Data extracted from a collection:

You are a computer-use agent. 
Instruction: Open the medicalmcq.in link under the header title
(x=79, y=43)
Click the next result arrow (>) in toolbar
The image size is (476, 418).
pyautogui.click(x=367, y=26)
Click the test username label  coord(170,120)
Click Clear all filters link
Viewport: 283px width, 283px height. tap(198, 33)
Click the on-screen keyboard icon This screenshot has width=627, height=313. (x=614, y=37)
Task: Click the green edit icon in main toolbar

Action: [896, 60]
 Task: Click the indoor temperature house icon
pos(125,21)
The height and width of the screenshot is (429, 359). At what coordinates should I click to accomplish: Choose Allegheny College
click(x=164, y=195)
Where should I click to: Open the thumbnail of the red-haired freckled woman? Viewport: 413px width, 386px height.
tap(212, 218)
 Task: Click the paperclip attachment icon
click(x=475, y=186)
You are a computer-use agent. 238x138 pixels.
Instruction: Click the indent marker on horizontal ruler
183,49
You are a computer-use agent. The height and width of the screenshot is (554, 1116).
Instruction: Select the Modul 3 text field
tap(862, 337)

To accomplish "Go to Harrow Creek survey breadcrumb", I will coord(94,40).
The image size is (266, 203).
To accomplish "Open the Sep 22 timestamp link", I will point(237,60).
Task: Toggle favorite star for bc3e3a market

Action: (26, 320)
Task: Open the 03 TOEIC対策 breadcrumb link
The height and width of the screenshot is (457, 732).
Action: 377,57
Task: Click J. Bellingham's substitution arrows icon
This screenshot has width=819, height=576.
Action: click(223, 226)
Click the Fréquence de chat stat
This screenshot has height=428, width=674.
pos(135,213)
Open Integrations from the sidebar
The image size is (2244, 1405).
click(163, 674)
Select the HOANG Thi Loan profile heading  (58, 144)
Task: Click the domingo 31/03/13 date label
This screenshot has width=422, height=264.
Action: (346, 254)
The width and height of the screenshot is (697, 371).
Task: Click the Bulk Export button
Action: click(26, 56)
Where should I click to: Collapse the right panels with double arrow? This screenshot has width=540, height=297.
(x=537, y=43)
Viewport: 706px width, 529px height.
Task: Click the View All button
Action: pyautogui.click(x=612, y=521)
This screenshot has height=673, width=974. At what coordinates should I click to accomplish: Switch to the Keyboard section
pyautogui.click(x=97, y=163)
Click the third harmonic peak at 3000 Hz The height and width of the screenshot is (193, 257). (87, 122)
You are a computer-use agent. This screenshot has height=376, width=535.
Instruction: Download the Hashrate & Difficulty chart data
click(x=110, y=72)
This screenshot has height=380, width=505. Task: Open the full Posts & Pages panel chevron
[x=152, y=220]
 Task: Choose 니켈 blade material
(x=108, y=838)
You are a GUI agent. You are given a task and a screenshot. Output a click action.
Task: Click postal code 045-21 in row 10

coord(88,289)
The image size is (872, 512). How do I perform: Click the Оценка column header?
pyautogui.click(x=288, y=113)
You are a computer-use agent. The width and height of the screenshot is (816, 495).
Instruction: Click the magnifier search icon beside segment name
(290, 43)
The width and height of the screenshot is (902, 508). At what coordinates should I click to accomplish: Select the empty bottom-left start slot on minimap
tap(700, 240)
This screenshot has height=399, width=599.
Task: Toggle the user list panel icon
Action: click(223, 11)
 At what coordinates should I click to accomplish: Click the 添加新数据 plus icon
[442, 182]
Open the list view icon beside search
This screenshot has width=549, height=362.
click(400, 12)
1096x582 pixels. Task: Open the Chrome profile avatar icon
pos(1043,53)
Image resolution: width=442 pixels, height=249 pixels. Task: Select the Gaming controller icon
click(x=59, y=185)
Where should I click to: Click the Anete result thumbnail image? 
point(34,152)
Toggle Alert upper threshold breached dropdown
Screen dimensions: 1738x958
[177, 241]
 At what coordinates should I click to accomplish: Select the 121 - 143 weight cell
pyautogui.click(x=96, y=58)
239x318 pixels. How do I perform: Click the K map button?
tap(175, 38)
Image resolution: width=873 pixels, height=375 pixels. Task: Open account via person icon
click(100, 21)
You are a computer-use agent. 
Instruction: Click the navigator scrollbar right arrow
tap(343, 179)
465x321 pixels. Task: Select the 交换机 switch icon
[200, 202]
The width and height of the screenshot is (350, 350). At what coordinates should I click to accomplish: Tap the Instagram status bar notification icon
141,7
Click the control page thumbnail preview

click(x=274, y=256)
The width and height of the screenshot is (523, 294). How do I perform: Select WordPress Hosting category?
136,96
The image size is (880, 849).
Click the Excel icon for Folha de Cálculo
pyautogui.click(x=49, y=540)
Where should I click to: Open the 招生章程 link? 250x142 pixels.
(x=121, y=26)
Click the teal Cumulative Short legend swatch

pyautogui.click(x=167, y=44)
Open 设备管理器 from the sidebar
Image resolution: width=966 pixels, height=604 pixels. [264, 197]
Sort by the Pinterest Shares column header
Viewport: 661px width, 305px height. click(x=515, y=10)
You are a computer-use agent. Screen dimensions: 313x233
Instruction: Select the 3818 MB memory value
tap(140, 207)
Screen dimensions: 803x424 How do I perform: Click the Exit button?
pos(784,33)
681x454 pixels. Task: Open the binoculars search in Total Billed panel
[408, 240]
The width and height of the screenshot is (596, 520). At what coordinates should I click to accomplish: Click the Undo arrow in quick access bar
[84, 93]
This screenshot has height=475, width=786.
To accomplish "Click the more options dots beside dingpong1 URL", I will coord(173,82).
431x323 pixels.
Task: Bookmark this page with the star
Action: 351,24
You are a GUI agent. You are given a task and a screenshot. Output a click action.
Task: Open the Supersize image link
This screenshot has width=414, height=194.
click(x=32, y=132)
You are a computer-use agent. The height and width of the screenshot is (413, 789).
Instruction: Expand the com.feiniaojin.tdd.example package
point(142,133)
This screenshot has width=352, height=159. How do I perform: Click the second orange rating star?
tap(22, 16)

Task to carry out
Within the entries above, find each line where "label" appears; copy every one.

Solution to the problem
Click the test username label  coord(170,120)
Task: Click the domingo 31/03/13 date label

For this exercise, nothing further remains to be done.